[Stored records]
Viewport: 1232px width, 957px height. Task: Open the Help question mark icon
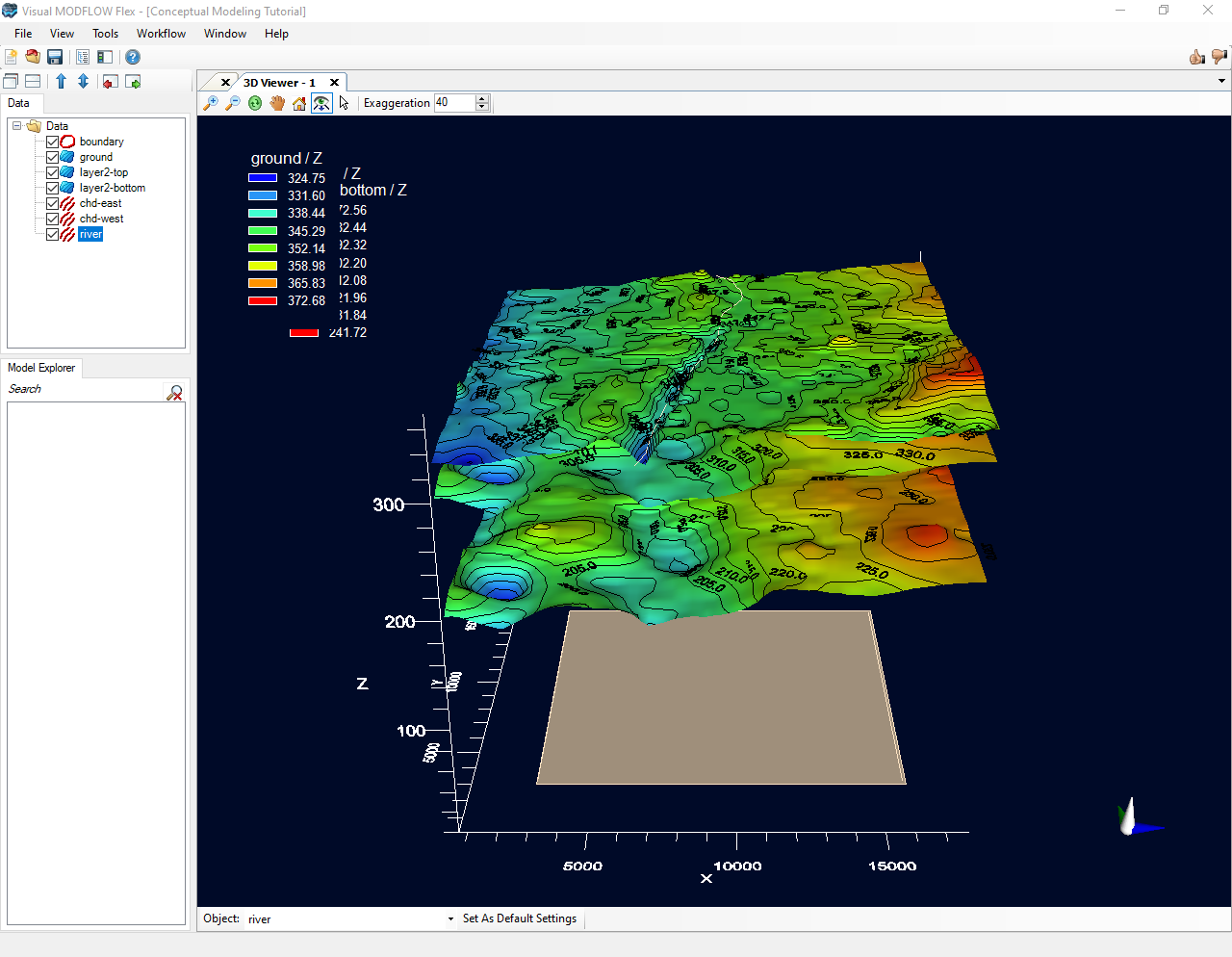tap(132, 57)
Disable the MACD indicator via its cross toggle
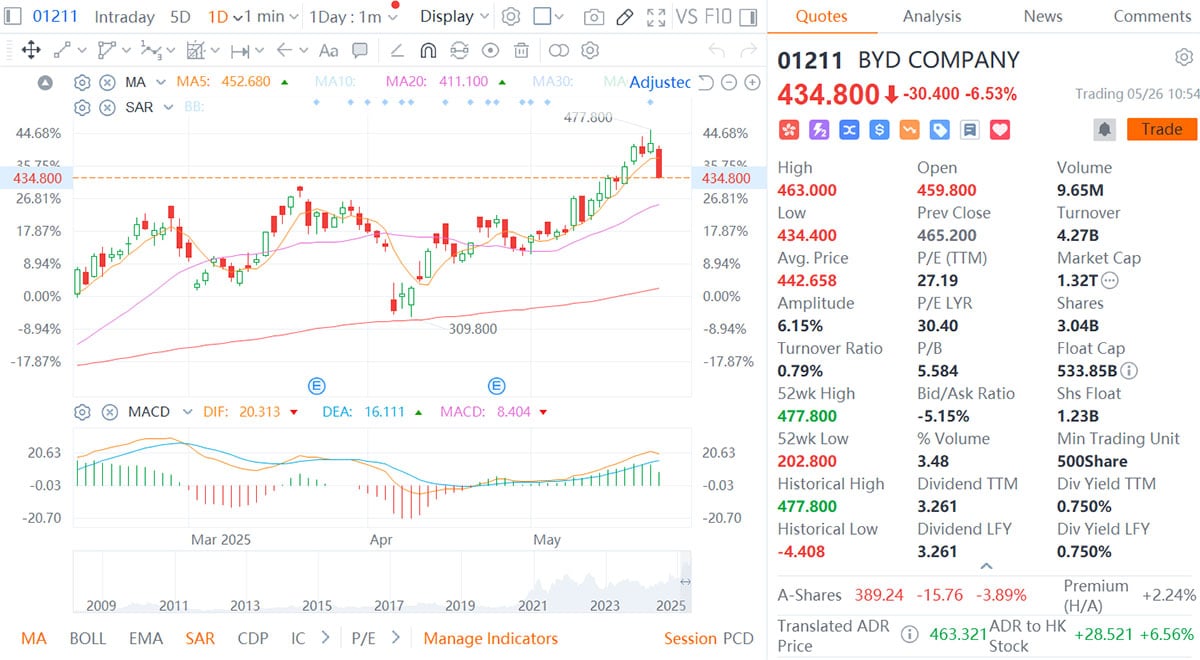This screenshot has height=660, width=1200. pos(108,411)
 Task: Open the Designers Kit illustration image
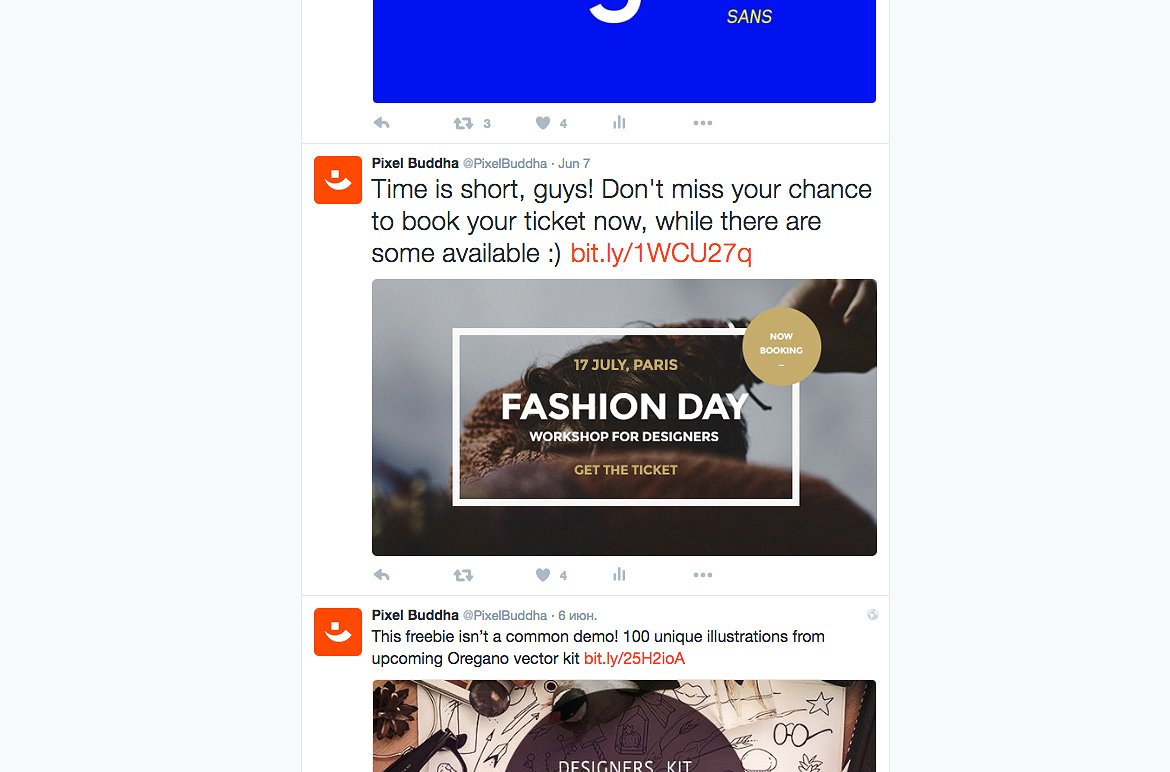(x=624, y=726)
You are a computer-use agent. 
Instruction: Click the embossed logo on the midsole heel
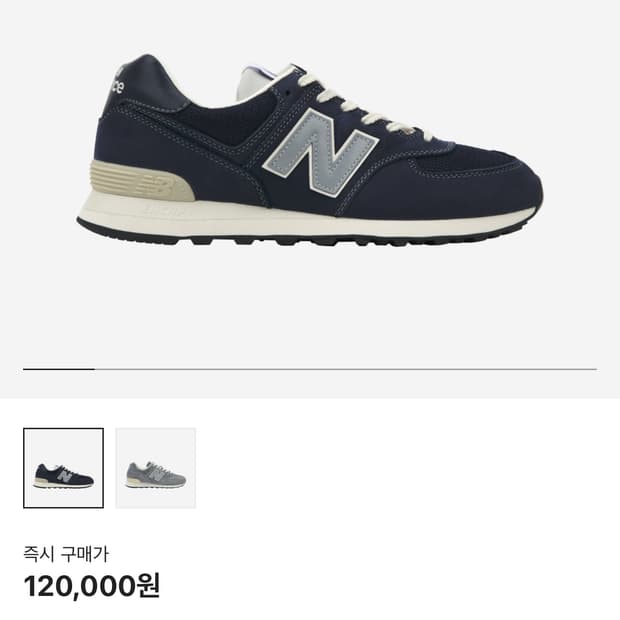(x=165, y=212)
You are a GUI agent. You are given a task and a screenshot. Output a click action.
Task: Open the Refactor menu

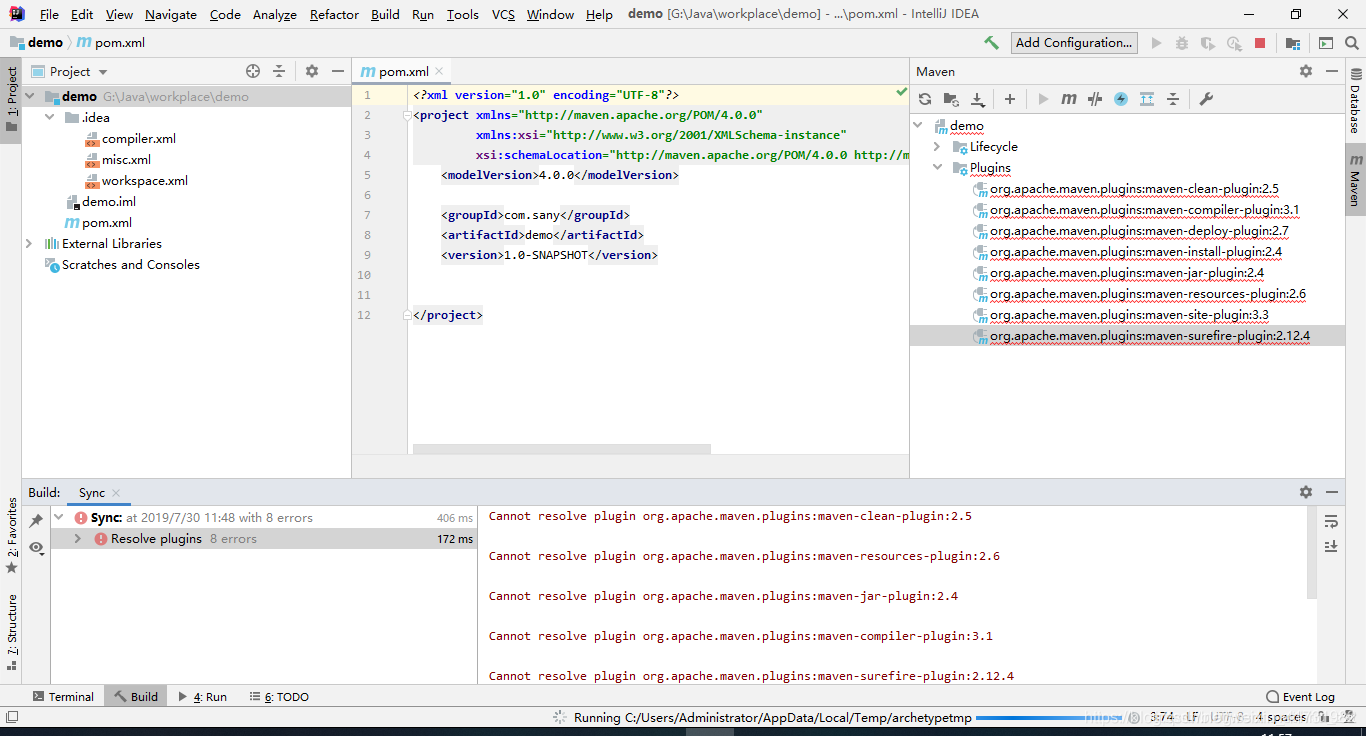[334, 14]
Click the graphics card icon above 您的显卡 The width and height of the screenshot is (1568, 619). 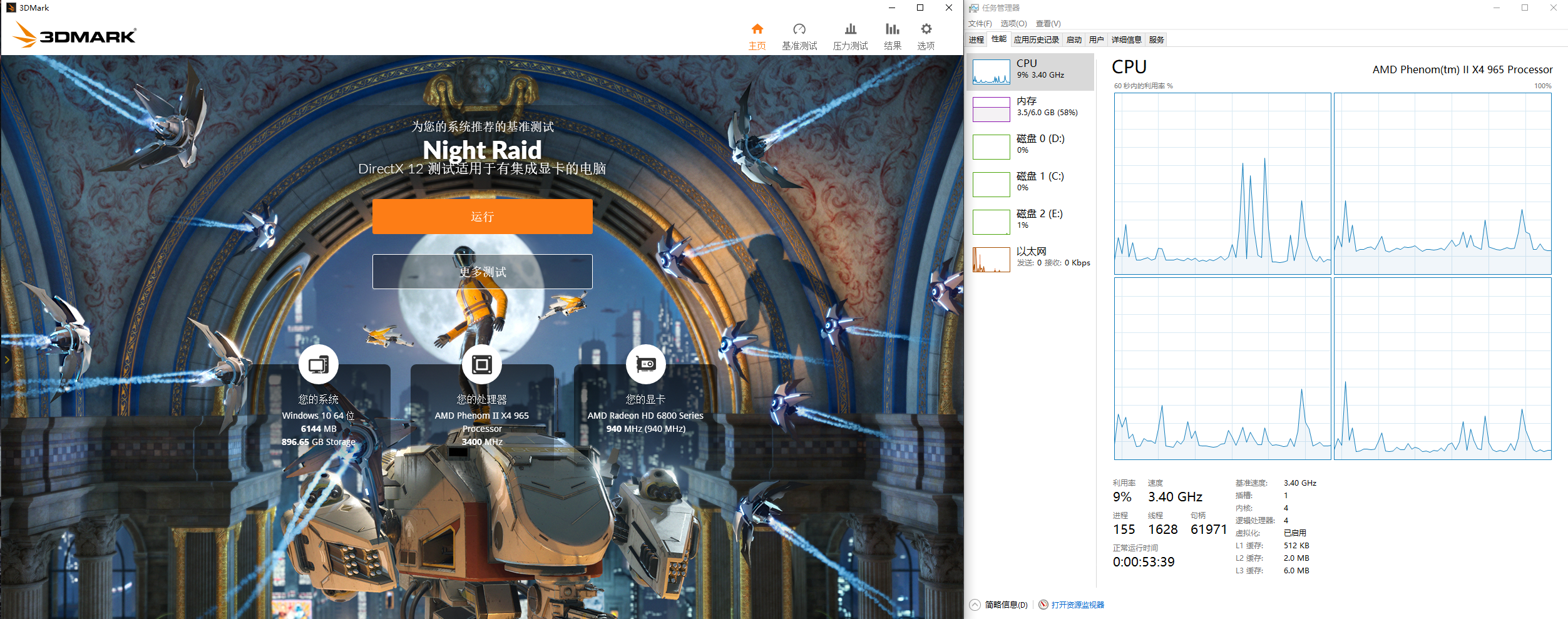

◆ **Instructions to follow**: From the line containing "Task: Open the Refactor menu" to the last line of the records above, return each line exactly, both ends included, and nothing more. Leave out the pictures.

◆ **Result below**:
Task: Open the Refactor menu

[334, 14]
Click the graphics card icon above 您的显卡 The width and height of the screenshot is (1568, 619). 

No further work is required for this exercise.